The bot remembers what each customer told it, even across process restarts. Facts (user X says they live in Tokyo, account Y is on the enterprise plan) get extracted automatically after every conversation.

import asyncio
from jeevesagent import Agent, SqliteRuntime

async def main():
    # Postgres URL → resolver builds PostgresMemory + pgvector
    # facts table on first agent.run. Schema migrations are
    # idempotent; nothing to remember.
    agent = Agent(
        instructions=(
            "You are a customer-support agent for Acme. "
            "Use any known facts about the user to personalize replies. "
            "Cite the fact's source when you rely on it."
        ),
        model="claude-opus-4-7",
        memory="postgres://localhost/support_bot",
        runtime=SqliteRuntime("./support_journal.db"),
        # auto_extract=True is the default — every run auto-pulls
        # structured facts from the conversation into the bi-temporal
        # store, partitioned by user_id.
    )

    while True:
        prompt = input("User> ")
        if not prompt:
            break
        # In a real bot, ``user_id`` comes from your auth layer.
        result = await agent.run(prompt, user_id="user_42")
        print(f"Bot> {result.output}")

asyncio.run(main())

The first time a user mentions their plan tier, the consolidator extracts a fact like ("user", "subscription_plan", "enterprise"). Later runs see it in the Known facts: section of the system message and tailor responses without asking again. Plan changes? Supersession closes off the old fact’s validity window automatically — historical queries still work.

2. Coding assistant with sandboxed filesystem access¶

The agent can read and write files only inside a workspace directory. Symlink-based escapes are blocked; an HMAC-signed audit log records every file access.

import asyncio
from pathlib import Path
from jeevesagent import (
    Agent, FileAuditLog, FilesystemSandbox, InProcessToolHost,
    Mode, StandardPermissions, tool,
)

WORKSPACE = Path("./workspace").resolve()

@tool
def read_file(path: str) -> str:
    """Read a file from the workspace."""
    return Path(path).read_text()

@tool(destructive=True)
def write_file(path: str, content: str) -> str:
    """Write content to a file (destructive — requires approval)."""
    Path(path).write_text(content)
    return f"wrote {len(content)} bytes to {path}"

async def main():
    inner = InProcessToolHost([read_file, write_file])
    sandbox = FilesystemSandbox(inner, roots=[WORKSPACE])

    agent = Agent(
        "You are a coding assistant. Only touch files inside the workspace.",
        model="claude-opus-4-7",
        tools=sandbox,
        permissions=StandardPermissions(mode=Mode.ACCEPT_EDITS),
        audit_log=FileAuditLog("./audit.jsonl", secret="prod-secret"),
    )

    @agent.before_tool
    async def confirm_destructive(call):
        if call.tool == "write_file":
            answer = input(f"Allow write to {call.args.get('path')}? [y/N] ")
            if answer.strip().lower() != "y":
                from jeevesagent.core.types import PermissionDecision
                return PermissionDecision.deny_("user declined")
        return None

    await agent.run("Refactor utils.py to use type hints.")

asyncio.run(main())

The sandbox auto-detects path-typed arguments by name (path, file, directory, etc.) and by value (containing / or \\). Any path that resolves outside the workspace — including via symlink — is rejected before the tool runs.

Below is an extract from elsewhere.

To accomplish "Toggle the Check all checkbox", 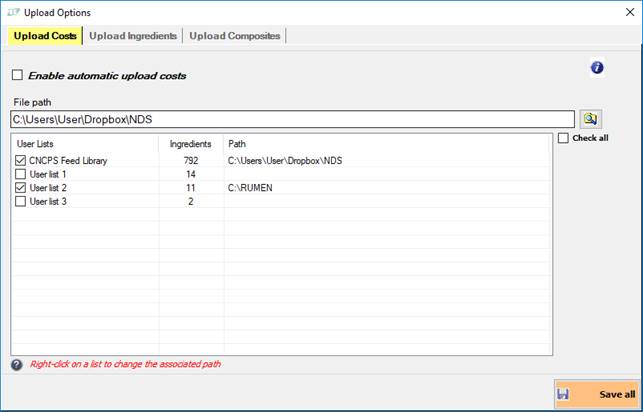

3. Long-running research agent with durable replay¶

The agent runs a multi-step research task. If the process crashes or the host reboots, restart with the same session ID and pick up where you left off.

import asyncio
from jeevesagent import Agent, AnthropicModel, JeevesGateway, SqliteRuntime
from datetime import timedelta
from jeevesagent.governance.budget import BudgetConfig, StandardBudget

async def main():
    runtime = SqliteRuntime("./research_journal.db")
    agent = Agent(
        "You are a research assistant. Plan a multi-step research task, "
        "execute each step with the available tools, then summarize.",
        model=AnthropicModel("claude-opus-4-7"),
        runtime=runtime,
        tools=JeevesGateway.from_env(),
        budget=StandardBudget(BudgetConfig(
            max_tokens=500_000,
            max_cost_usd=20.0,
            max_wall_clock=timedelta(hours=2),
        )),
    )
    result = await agent.run("Research the state of agent harnesses in 2026.")
    print(result.output)

asyncio.run(main())

Every model call and every tool dispatch is journaled by (session_id, step_name). On a process restart, instantiating a new SqliteRuntime against the same DB file with the same session ID returns cached values for completed steps and only re-executes the un-completed work.

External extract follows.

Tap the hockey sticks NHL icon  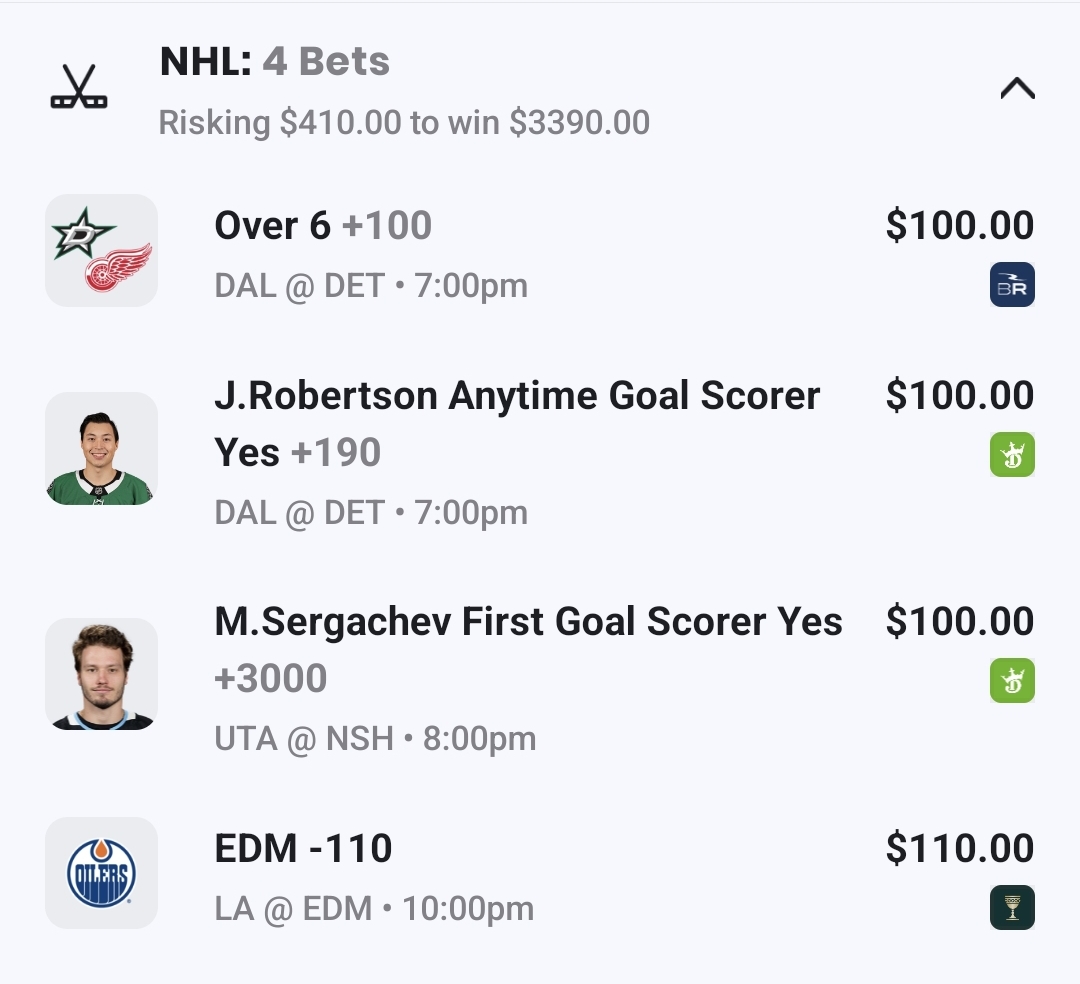pos(79,88)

(Today: session IDs are auto-generated per run(). The explicit Agent.resume(session_id) API lands in a follow-up slice — for now, the journaling itself is in place and tested at the runtime layer.)

4. Multi-server MCP setup¶

Compose Jeeves Gateway with a local git server and a filesystem server. Tool name conflicts get auto-disambiguated.

from jeevesagent import (
    Agent, JeevesGateway, MCPClient, MCPRegistry, MCPServerSpec,
)

registry = MCPRegistry([
    JeevesGateway.from_env().as_mcp_server(),
    MCPServerSpec.stdio(
        name="git",
        command="uvx",
        args=["mcp-server-git", "--repo", "/Users/me/code/myrepo"],
    ),
    MCPServerSpec.stdio(
        name="fs",
        command="uvx",
        args=["mcp-server-filesystem", "--root", "/Users/me/workspace"],
    ),
])

agent = Agent(
    "You are a developer assistant.",
    model="claude-opus-4-7",
    tools=registry,
)

If both git and fs exposed a tool named status, the agent would see git.status and fs.status. Either qualified or bare form is accepted at call time; the registry strips the prefix before forwarding to the underlying session.

5. Custom embedder¶

Any class with name, dimensions, embed(text), and embed_batch(texts) satisfies the Embedder protocol — no inheritance required.

from typing import Any
from jeevesagent import VectorMemory

class CohereEmbedder:
    name: str = "embed-english-v3.0"
    dimensions: int = 1024

    def __init__(self, api_key: str) -> None:
        import cohere
        self._client = cohere.AsyncClient(api_key)

    async def embed(self, text: str) -> list[float]:
        result = await self._client.embed(
            texts=[text],
            model=self.name,
            input_type="search_document",
        )
        return list(result.embeddings[0])

    async def embed_batch(self, texts: list[str]) -> list[list[float]]:
        result = await self._client.embed(
            texts=texts,
            model=self.name,
            input_type="search_document",
        )
        return [list(e) for e in result.embeddings]


memory = VectorMemory(embedder=CohereEmbedder(api_key="..."))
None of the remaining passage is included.